WORK TO BE COMPLETED: Print every line of the data exactly as shown.

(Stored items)
*-*-*

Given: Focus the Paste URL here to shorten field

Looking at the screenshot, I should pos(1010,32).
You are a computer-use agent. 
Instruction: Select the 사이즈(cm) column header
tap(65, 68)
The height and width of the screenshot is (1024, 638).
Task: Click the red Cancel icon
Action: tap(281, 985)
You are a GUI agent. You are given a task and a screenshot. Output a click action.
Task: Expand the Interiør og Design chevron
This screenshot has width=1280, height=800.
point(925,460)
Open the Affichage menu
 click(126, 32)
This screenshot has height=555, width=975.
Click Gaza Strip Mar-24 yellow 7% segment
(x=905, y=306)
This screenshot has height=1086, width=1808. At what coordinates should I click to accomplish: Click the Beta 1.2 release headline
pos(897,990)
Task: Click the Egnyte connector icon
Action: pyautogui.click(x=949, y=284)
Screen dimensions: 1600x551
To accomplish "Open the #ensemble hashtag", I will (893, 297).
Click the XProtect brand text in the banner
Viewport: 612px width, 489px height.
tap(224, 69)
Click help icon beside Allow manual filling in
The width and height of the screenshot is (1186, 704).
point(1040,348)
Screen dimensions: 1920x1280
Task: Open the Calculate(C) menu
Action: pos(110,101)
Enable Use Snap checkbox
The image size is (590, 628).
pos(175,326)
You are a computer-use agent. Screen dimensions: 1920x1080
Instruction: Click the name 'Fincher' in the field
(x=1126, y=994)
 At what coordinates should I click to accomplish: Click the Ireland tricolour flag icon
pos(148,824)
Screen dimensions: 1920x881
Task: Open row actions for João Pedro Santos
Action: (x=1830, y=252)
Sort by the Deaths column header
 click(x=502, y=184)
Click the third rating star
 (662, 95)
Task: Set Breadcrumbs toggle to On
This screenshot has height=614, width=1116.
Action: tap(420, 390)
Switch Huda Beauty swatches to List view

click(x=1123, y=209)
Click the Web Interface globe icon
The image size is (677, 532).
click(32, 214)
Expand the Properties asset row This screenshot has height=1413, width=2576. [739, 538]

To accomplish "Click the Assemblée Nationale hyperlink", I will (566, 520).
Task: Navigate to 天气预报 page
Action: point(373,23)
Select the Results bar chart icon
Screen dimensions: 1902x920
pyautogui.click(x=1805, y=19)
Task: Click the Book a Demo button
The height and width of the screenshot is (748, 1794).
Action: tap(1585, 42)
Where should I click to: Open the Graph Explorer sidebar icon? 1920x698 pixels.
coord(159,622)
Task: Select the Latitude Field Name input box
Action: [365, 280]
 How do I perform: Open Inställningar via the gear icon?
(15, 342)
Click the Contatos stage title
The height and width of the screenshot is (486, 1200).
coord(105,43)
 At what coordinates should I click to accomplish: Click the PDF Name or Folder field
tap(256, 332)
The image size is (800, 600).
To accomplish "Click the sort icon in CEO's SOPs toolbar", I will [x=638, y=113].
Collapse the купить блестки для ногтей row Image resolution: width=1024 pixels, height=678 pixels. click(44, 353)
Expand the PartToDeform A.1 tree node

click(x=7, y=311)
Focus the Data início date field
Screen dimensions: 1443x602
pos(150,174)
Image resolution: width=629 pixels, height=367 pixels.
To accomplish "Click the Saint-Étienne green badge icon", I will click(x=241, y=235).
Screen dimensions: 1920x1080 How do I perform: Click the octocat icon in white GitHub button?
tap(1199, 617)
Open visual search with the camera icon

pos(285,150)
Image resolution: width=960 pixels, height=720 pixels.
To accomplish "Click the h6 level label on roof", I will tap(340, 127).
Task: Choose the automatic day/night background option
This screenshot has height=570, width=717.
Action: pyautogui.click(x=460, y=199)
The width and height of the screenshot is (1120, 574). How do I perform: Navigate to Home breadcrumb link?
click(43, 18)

*-*-*

FINISHED TASK:
Given: Focus the Paste URL here to shorten field

Looking at the screenshot, I should pos(1010,32).
You are a computer-use agent. 
Instruction: Select the 사이즈(cm) column header
tap(65, 68)
The height and width of the screenshot is (1024, 638).
Task: Click the red Cancel icon
Action: tap(281, 985)
You are a GUI agent. You are given a task and a screenshot. Output a click action.
Task: Expand the Interiør og Design chevron
This screenshot has width=1280, height=800.
point(925,460)
Open the Affichage menu
 click(126, 32)
This screenshot has height=555, width=975.
Click Gaza Strip Mar-24 yellow 7% segment
(x=905, y=306)
This screenshot has height=1086, width=1808. At what coordinates should I click to accomplish: Click the Beta 1.2 release headline
pos(897,990)
Task: Click the Egnyte connector icon
Action: pyautogui.click(x=949, y=284)
Screen dimensions: 1600x551
To accomplish "Open the #ensemble hashtag", I will (893, 297).
Click the XProtect brand text in the banner
Viewport: 612px width, 489px height.
tap(224, 69)
Click help icon beside Allow manual filling in
The width and height of the screenshot is (1186, 704).
point(1040,348)
Screen dimensions: 1920x1280
Task: Open the Calculate(C) menu
Action: pos(110,101)
Enable Use Snap checkbox
The image size is (590, 628).
pos(175,326)
You are a computer-use agent. Screen dimensions: 1920x1080
Instruction: Click the name 'Fincher' in the field
(x=1126, y=994)
 At what coordinates should I click to accomplish: Click the Ireland tricolour flag icon
pos(148,824)
Screen dimensions: 1920x881
Task: Open row actions for João Pedro Santos
Action: (x=1830, y=252)
Sort by the Deaths column header
 click(x=502, y=184)
Click the third rating star
 (662, 95)
Task: Set Breadcrumbs toggle to On
This screenshot has height=614, width=1116.
Action: tap(420, 390)
Switch Huda Beauty swatches to List view

click(x=1123, y=209)
Click the Web Interface globe icon
The image size is (677, 532).
click(32, 214)
Expand the Properties asset row This screenshot has height=1413, width=2576. [739, 538]

To accomplish "Click the Assemblée Nationale hyperlink", I will (566, 520).
Task: Navigate to 天气预报 page
Action: point(373,23)
Select the Results bar chart icon
Screen dimensions: 1902x920
pyautogui.click(x=1805, y=19)
Task: Click the Book a Demo button
The height and width of the screenshot is (748, 1794).
Action: tap(1585, 42)
Where should I click to: Open the Graph Explorer sidebar icon? 1920x698 pixels.
coord(159,622)
Task: Select the Latitude Field Name input box
Action: [365, 280]
 How do I perform: Open Inställningar via the gear icon?
(15, 342)
Click the Contatos stage title
The height and width of the screenshot is (486, 1200).
coord(105,43)
 At what coordinates should I click to accomplish: Click the PDF Name or Folder field
tap(256, 332)
The image size is (800, 600).
To accomplish "Click the sort icon in CEO's SOPs toolbar", I will [x=638, y=113].
Collapse the купить блестки для ногтей row Image resolution: width=1024 pixels, height=678 pixels. click(44, 353)
Expand the PartToDeform A.1 tree node

click(x=7, y=311)
Focus the Data início date field
Screen dimensions: 1443x602
pos(150,174)
Image resolution: width=629 pixels, height=367 pixels.
To accomplish "Click the Saint-Étienne green badge icon", I will click(x=241, y=235).
Screen dimensions: 1920x1080 How do I perform: Click the octocat icon in white GitHub button?
tap(1199, 617)
Open visual search with the camera icon

pos(285,150)
Image resolution: width=960 pixels, height=720 pixels.
To accomplish "Click the h6 level label on roof", I will tap(340, 127).
Task: Choose the automatic day/night background option
This screenshot has height=570, width=717.
Action: pyautogui.click(x=460, y=199)
The width and height of the screenshot is (1120, 574). How do I perform: Navigate to Home breadcrumb link?
click(43, 18)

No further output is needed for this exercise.